Fortunately Google is (or more accurately, was) simply a convenience for me.

I have not yet fully deactivated the several Gmail accounts I have still
standing, though those are largely inactive, and most are strictly associated
with specific nyms I'd created (one notably after a primary nym account was
suspended).

The best way to avoid having your Google account be suspended is to not have
one.

But moving to self-hosting, or increasingly, entirely offline, has been a goal
and project of the past few years.

I touch a few Google services directly:

\- Google Scholar: still amongst the best academic search engines I'm aware
of.

\- Google Ngram Viewer and Google Trends: quite useful for tracking concepts
over time.

\- Google Maps: There are times OpenStreetMap's search simply falls down _even
when specifying lat /lon coordinates directly_, Because Reasons. Google Maps
is my fallback, but I still rely on it far more than I'd care to.

\- Gmail: Secondary for several accounts.

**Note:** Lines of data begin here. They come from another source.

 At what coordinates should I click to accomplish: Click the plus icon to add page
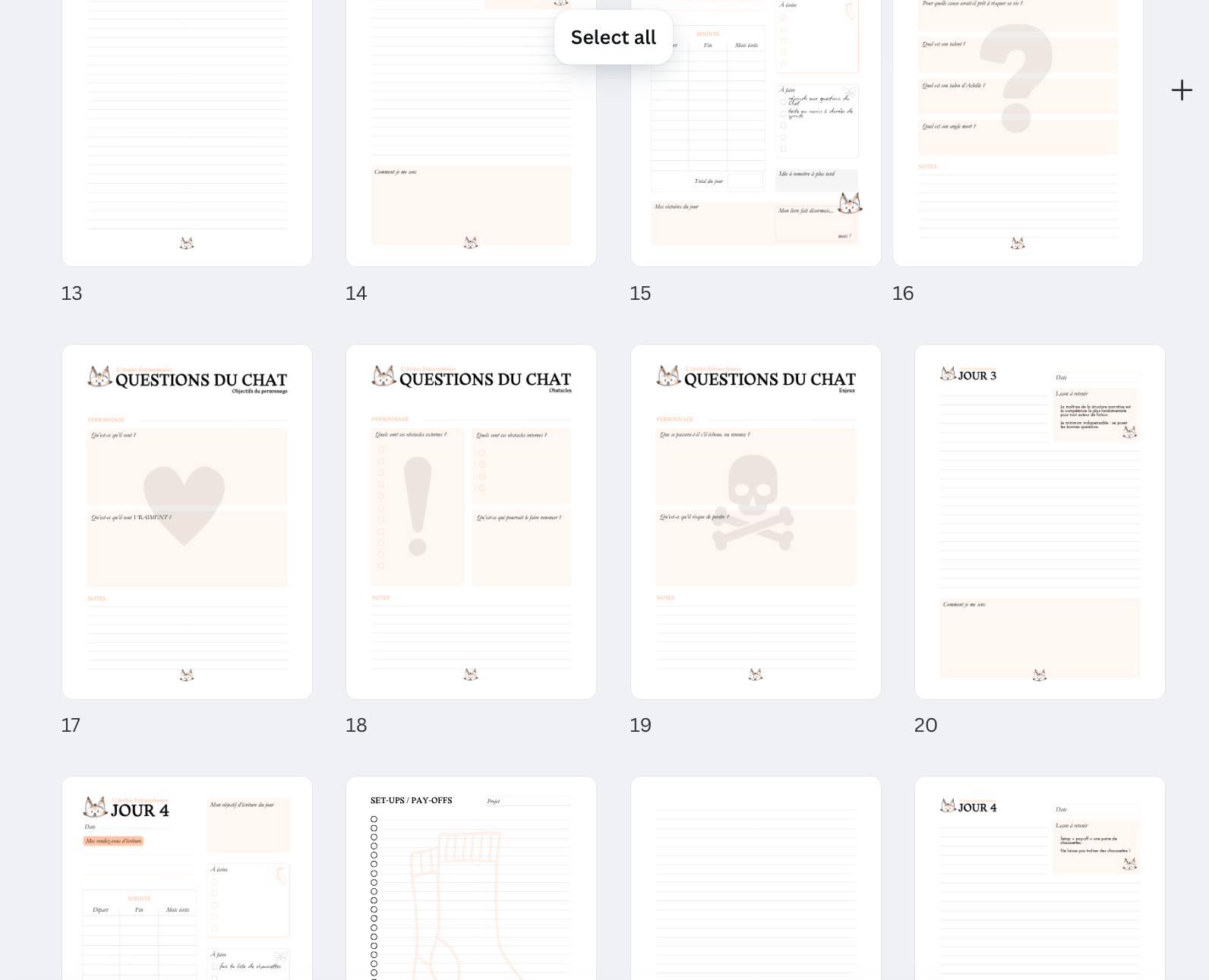coord(1181,90)
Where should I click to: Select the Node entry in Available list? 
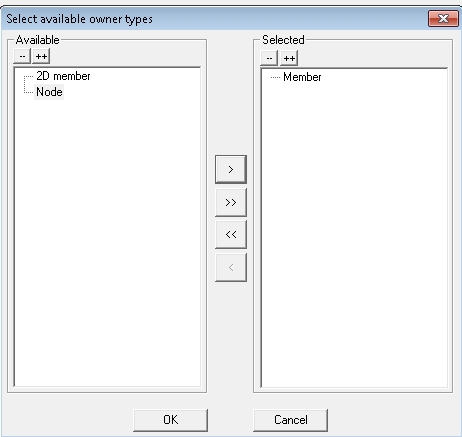[49, 92]
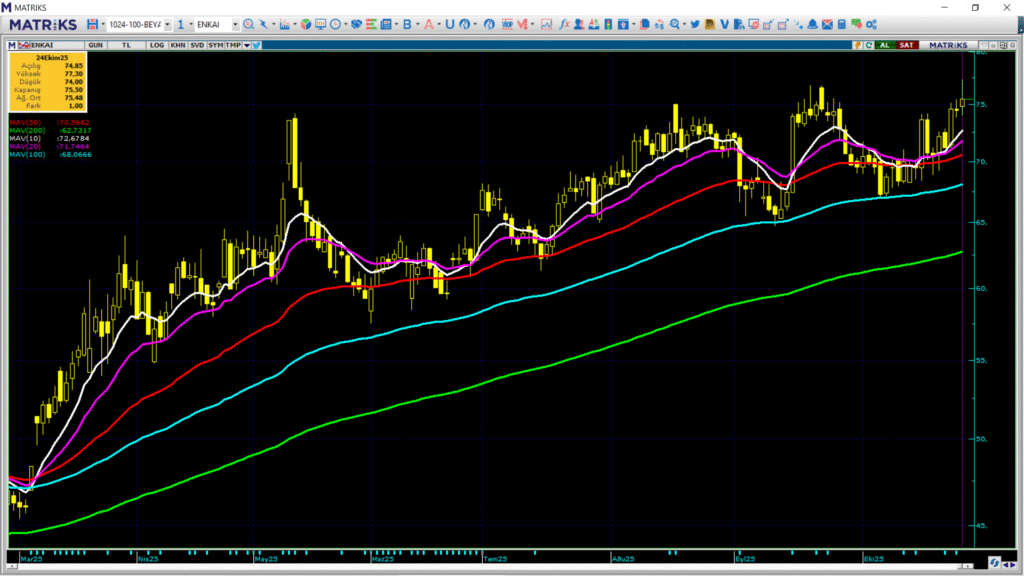Select the TL currency tab
Screen dimensions: 1024x576
127,45
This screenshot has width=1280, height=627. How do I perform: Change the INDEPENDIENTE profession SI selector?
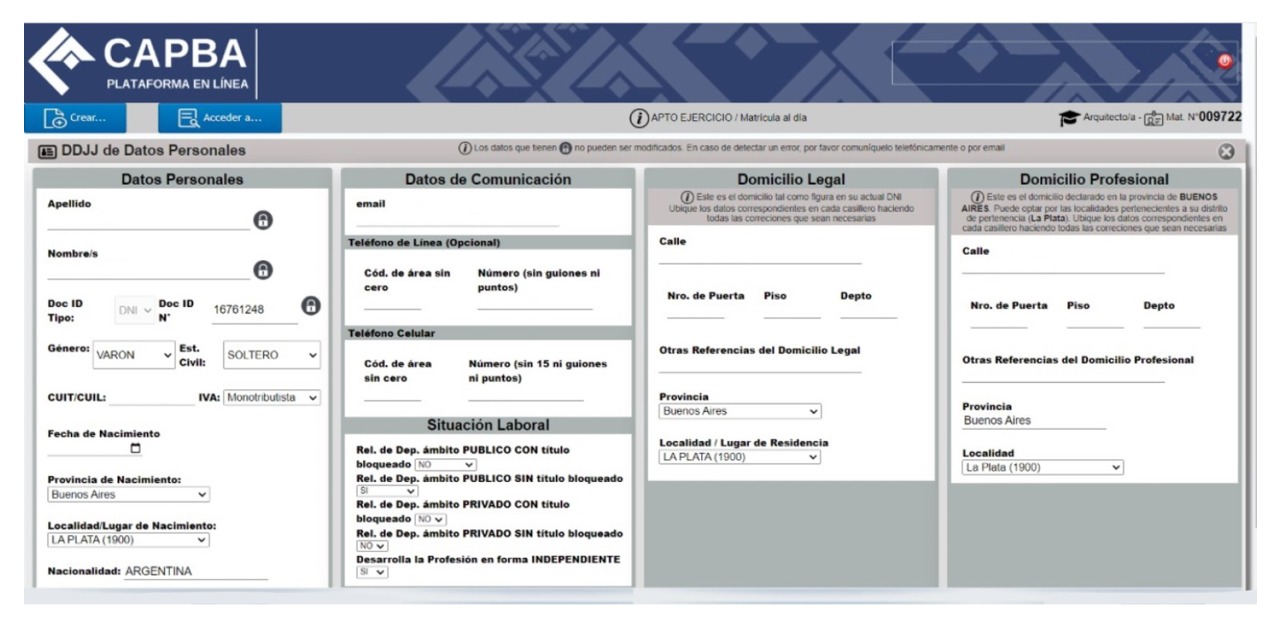click(x=372, y=572)
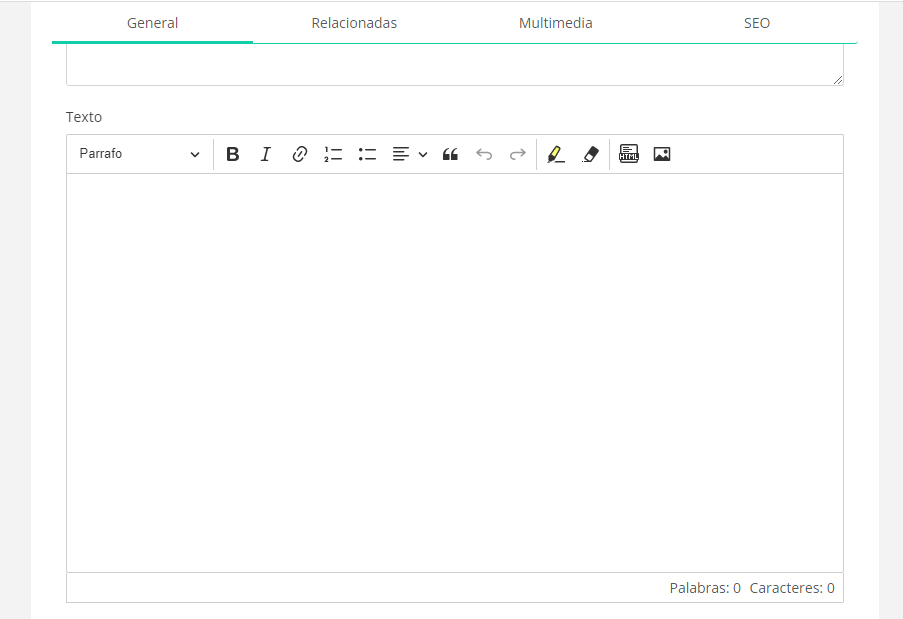The image size is (903, 619).
Task: Toggle bold formatting in the editor
Action: coord(233,154)
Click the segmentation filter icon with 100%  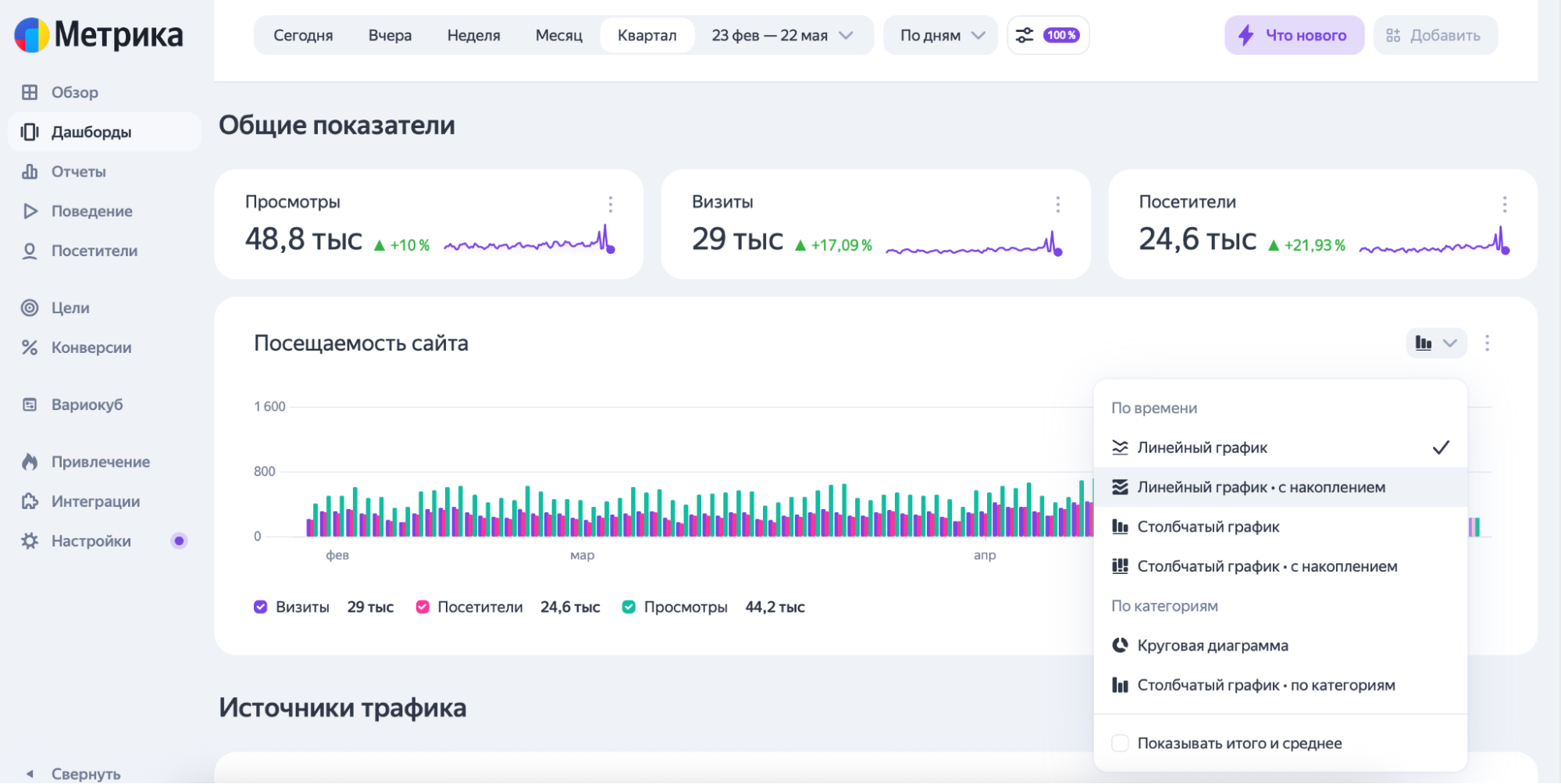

\- YouTube: still the largest online video hosting service, though alternative
interfaces ([https://invidio.us/](https://invidio.us/)) and alternate hosts
(both centralised and federated or self-hosted) are increasingly viable.
YouTube's UI tweaks and aggressive pre-roll ads over the past several months
have been aggressively user-unfriendly.

\- Google Web Search. A very distant second to DuckDuckGo, but still necessary
for 1) date-bounded search, 2) getting overall counts of results (occasionally
useful), and 3) rare edge-cases where DDG doesn't turn up expected/desired
results (GWS is ~50% successful here).

I don't know if it's because I rely so heavily on DDG that I'm influencing its
results, but I find that both searches _and content_ that I've posted tends to
turn up high-ranked on it. I'm not as aware of this with Google.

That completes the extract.